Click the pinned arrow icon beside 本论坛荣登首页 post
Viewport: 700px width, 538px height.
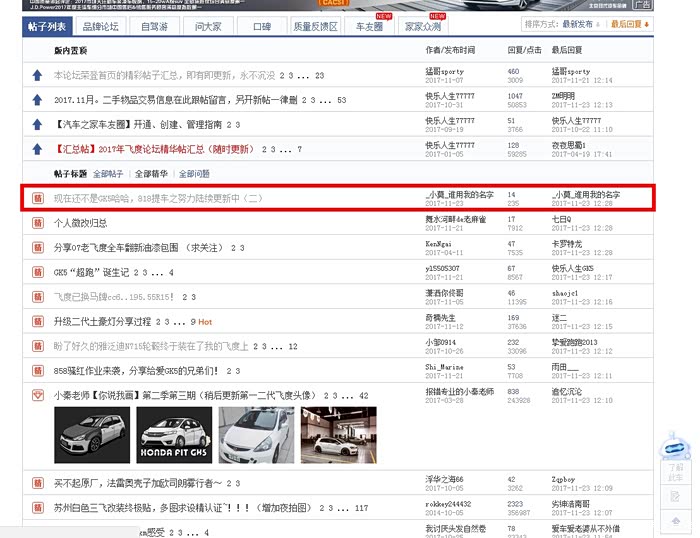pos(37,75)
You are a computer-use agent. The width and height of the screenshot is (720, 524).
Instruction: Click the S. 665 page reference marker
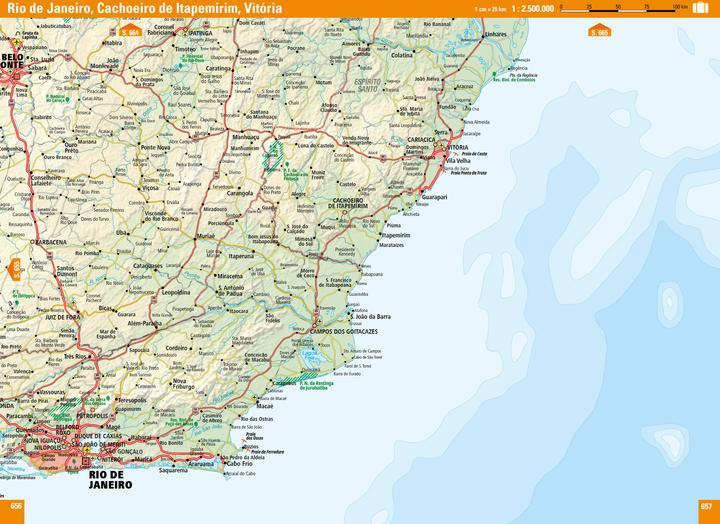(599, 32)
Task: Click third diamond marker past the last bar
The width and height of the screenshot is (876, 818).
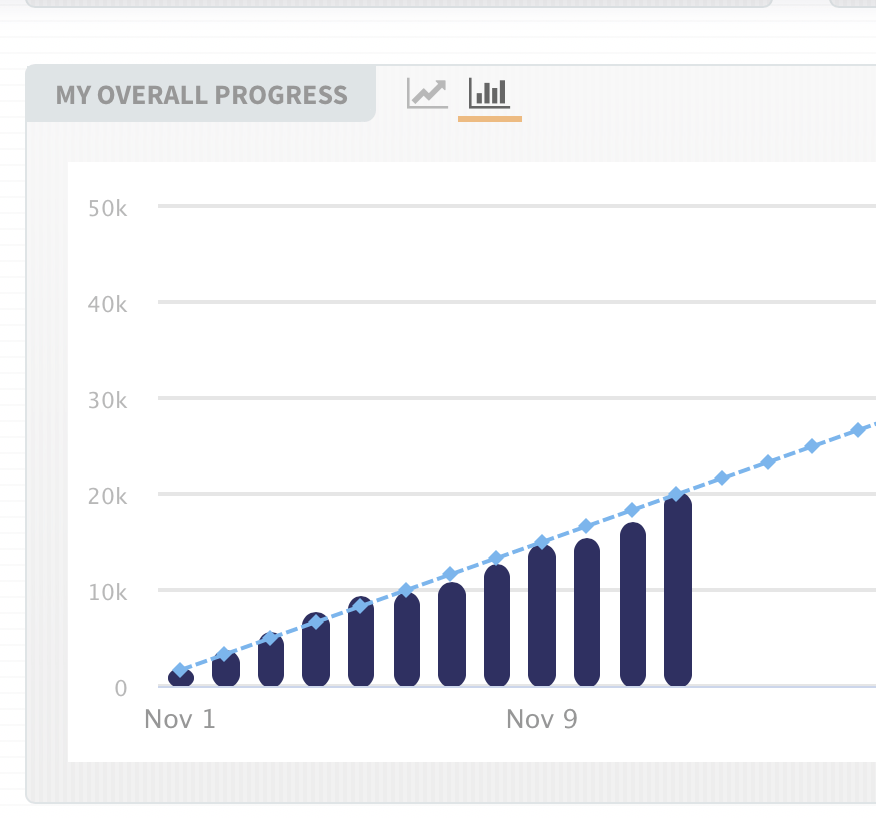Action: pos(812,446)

--*--

### THE PROBLEM
Without the pictures, repeat the listing above exactly.

### EXERCISE RESPONSE
Click the pinned arrow icon beside 本论坛荣登首页 post
Viewport: 700px width, 538px height.
pos(37,75)
You are a computer-use agent. The width and height of the screenshot is (720, 524).
Instruction: Click the S. 665 page reference marker
(599, 32)
Task: Click third diamond marker past the last bar
The width and height of the screenshot is (876, 818).
Action: pos(812,446)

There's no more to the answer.